Entries drawn from a collection:

** Start **

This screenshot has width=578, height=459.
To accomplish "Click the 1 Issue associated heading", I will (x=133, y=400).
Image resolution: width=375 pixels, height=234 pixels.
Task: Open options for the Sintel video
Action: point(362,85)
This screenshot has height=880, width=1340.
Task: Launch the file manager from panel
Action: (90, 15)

** End **

_TASK GOAL_
Copy out every line of the records above, keeping each one unchanged and in the same order.

_RESULT BELOW_
This screenshot has width=578, height=459.
To accomplish "Click the 1 Issue associated heading", I will (x=133, y=400).
Image resolution: width=375 pixels, height=234 pixels.
Task: Open options for the Sintel video
Action: point(362,85)
This screenshot has height=880, width=1340.
Task: Launch the file manager from panel
Action: (90, 15)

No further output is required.